#### EXERCISE PROMPT
Your job is to retype the whole listing exactly.
+++
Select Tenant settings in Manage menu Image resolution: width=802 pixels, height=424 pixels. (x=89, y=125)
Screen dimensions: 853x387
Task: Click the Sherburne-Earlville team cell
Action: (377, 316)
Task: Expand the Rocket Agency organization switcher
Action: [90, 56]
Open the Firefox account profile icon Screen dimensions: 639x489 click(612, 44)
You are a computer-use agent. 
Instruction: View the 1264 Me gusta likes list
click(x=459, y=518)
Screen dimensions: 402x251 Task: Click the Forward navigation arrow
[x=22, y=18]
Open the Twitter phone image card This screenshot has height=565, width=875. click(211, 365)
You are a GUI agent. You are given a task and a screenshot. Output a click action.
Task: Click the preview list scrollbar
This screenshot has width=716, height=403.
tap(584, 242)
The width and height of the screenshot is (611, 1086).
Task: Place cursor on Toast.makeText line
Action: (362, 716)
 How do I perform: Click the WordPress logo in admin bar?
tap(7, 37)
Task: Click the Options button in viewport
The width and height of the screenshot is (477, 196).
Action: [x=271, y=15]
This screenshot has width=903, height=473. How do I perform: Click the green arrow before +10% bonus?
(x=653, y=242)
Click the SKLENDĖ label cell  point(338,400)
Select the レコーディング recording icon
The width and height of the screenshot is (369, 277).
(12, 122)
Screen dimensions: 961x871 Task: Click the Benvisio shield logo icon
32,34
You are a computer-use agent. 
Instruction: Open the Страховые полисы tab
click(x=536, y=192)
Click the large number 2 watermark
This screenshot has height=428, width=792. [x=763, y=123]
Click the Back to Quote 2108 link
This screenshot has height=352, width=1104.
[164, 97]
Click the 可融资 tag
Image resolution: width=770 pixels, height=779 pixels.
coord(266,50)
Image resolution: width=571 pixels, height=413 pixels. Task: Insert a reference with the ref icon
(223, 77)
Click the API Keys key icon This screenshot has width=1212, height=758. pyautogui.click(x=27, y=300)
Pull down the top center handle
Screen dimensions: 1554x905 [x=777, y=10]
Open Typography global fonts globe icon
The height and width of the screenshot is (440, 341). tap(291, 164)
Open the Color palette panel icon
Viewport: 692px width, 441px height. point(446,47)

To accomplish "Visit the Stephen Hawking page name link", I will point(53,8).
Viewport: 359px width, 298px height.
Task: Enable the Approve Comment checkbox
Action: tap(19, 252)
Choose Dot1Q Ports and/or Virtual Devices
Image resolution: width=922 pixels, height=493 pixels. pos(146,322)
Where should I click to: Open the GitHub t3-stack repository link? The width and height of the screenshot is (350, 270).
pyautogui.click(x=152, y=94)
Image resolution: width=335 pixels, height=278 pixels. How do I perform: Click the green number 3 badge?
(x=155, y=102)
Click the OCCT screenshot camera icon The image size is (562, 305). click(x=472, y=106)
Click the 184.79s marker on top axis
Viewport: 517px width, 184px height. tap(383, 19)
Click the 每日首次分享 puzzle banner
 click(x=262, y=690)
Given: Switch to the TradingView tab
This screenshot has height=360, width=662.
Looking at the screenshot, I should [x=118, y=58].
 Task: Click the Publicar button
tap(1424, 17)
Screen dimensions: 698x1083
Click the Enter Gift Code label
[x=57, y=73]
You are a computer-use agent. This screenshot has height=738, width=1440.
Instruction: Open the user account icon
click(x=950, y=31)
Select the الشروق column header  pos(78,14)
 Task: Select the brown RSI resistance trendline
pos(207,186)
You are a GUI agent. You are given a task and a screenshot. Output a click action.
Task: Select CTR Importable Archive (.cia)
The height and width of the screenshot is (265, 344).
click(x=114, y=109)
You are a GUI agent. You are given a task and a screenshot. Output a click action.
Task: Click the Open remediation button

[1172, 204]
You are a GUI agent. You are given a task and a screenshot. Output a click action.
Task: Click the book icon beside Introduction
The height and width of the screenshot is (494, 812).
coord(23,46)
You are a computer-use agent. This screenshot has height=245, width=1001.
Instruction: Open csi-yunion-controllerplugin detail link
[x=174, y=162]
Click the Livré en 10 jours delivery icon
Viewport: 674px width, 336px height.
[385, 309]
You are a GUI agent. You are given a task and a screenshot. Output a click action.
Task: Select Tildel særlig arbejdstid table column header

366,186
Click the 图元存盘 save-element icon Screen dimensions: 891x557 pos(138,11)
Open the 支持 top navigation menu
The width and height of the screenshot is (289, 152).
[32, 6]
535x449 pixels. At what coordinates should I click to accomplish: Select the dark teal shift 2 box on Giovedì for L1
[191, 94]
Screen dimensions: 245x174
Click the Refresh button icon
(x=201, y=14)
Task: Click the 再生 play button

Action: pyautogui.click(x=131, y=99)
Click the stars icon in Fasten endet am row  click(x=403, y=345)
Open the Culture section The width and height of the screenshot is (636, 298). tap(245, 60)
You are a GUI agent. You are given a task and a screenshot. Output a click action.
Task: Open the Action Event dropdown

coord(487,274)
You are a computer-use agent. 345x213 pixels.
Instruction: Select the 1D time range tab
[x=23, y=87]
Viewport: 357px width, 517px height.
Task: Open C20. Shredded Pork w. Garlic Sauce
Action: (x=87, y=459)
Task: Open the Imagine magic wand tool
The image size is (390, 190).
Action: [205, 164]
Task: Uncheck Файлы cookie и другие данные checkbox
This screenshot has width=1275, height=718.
+++
#### RESULT
Select Tenant settings in Manage menu Image resolution: width=802 pixels, height=424 pixels. (x=89, y=125)
Screen dimensions: 853x387
Task: Click the Sherburne-Earlville team cell
Action: (377, 316)
Task: Expand the Rocket Agency organization switcher
Action: [90, 56]
Open the Firefox account profile icon Screen dimensions: 639x489 click(612, 44)
You are a computer-use agent. 
Instruction: View the 1264 Me gusta likes list
click(x=459, y=518)
Screen dimensions: 402x251 Task: Click the Forward navigation arrow
[x=22, y=18]
Open the Twitter phone image card This screenshot has height=565, width=875. click(211, 365)
You are a GUI agent. You are given a task and a screenshot. Output a click action.
Task: Click the preview list scrollbar
This screenshot has width=716, height=403.
tap(584, 242)
The width and height of the screenshot is (611, 1086).
Task: Place cursor on Toast.makeText line
Action: (362, 716)
 How do I perform: Click the WordPress logo in admin bar?
tap(7, 37)
Task: Click the Options button in viewport
The width and height of the screenshot is (477, 196).
Action: [x=271, y=15]
This screenshot has width=903, height=473. How do I perform: Click the green arrow before +10% bonus?
(x=653, y=242)
Click the SKLENDĖ label cell  point(338,400)
Select the レコーディング recording icon
The width and height of the screenshot is (369, 277).
(12, 122)
Screen dimensions: 961x871 Task: Click the Benvisio shield logo icon
32,34
You are a computer-use agent. 
Instruction: Open the Страховые полисы tab
click(x=536, y=192)
Click the large number 2 watermark
This screenshot has height=428, width=792. [x=763, y=123]
Click the Back to Quote 2108 link
This screenshot has height=352, width=1104.
[164, 97]
Click the 可融资 tag
Image resolution: width=770 pixels, height=779 pixels.
coord(266,50)
Image resolution: width=571 pixels, height=413 pixels. Task: Insert a reference with the ref icon
(223, 77)
Click the API Keys key icon This screenshot has width=1212, height=758. pyautogui.click(x=27, y=300)
Pull down the top center handle
Screen dimensions: 1554x905 [x=777, y=10]
Open Typography global fonts globe icon
The height and width of the screenshot is (440, 341). tap(291, 164)
Open the Color palette panel icon
Viewport: 692px width, 441px height. point(446,47)

To accomplish "Visit the Stephen Hawking page name link", I will point(53,8).
Viewport: 359px width, 298px height.
Task: Enable the Approve Comment checkbox
Action: tap(19, 252)
Choose Dot1Q Ports and/or Virtual Devices
Image resolution: width=922 pixels, height=493 pixels. pos(146,322)
Where should I click to: Open the GitHub t3-stack repository link? The width and height of the screenshot is (350, 270).
pyautogui.click(x=152, y=94)
Image resolution: width=335 pixels, height=278 pixels. How do I perform: Click the green number 3 badge?
(x=155, y=102)
Click the OCCT screenshot camera icon The image size is (562, 305). click(x=472, y=106)
Click the 184.79s marker on top axis
Viewport: 517px width, 184px height. tap(383, 19)
Click the 每日首次分享 puzzle banner
 click(x=262, y=690)
Given: Switch to the TradingView tab
This screenshot has height=360, width=662.
Looking at the screenshot, I should [x=118, y=58].
 Task: Click the Publicar button
tap(1424, 17)
Screen dimensions: 698x1083
Click the Enter Gift Code label
[x=57, y=73]
You are a computer-use agent. This screenshot has height=738, width=1440.
Instruction: Open the user account icon
click(x=950, y=31)
Select the الشروق column header  pos(78,14)
 Task: Select the brown RSI resistance trendline
pos(207,186)
You are a GUI agent. You are given a task and a screenshot. Output a click action.
Task: Select CTR Importable Archive (.cia)
The height and width of the screenshot is (265, 344).
click(x=114, y=109)
You are a GUI agent. You are given a task and a screenshot. Output a click action.
Task: Click the Open remediation button

[1172, 204]
You are a GUI agent. You are given a task and a screenshot. Output a click action.
Task: Click the book icon beside Introduction
The height and width of the screenshot is (494, 812).
coord(23,46)
You are a computer-use agent. This screenshot has height=245, width=1001.
Instruction: Open csi-yunion-controllerplugin detail link
[x=174, y=162]
Click the Livré en 10 jours delivery icon
Viewport: 674px width, 336px height.
[385, 309]
You are a GUI agent. You are given a task and a screenshot. Output a click action.
Task: Select Tildel særlig arbejdstid table column header

366,186
Click the 图元存盘 save-element icon Screen dimensions: 891x557 pos(138,11)
Open the 支持 top navigation menu
The width and height of the screenshot is (289, 152).
[32, 6]
535x449 pixels. At what coordinates should I click to accomplish: Select the dark teal shift 2 box on Giovedì for L1
[191, 94]
Screen dimensions: 245x174
Click the Refresh button icon
(x=201, y=14)
Task: Click the 再生 play button

Action: pyautogui.click(x=131, y=99)
Click the stars icon in Fasten endet am row  click(x=403, y=345)
Open the Culture section The width and height of the screenshot is (636, 298). tap(245, 60)
You are a GUI agent. You are given a task and a screenshot. Output a click action.
Task: Open the Action Event dropdown

coord(487,274)
You are a computer-use agent. 345x213 pixels.
Instruction: Select the 1D time range tab
[x=23, y=87]
Viewport: 357px width, 517px height.
Task: Open C20. Shredded Pork w. Garlic Sauce
Action: (x=87, y=459)
Task: Open the Imagine magic wand tool
The image size is (390, 190).
Action: [205, 164]
Task: Uncheck Файлы cookie и другие данные checkbox
This screenshot has width=1275, height=718.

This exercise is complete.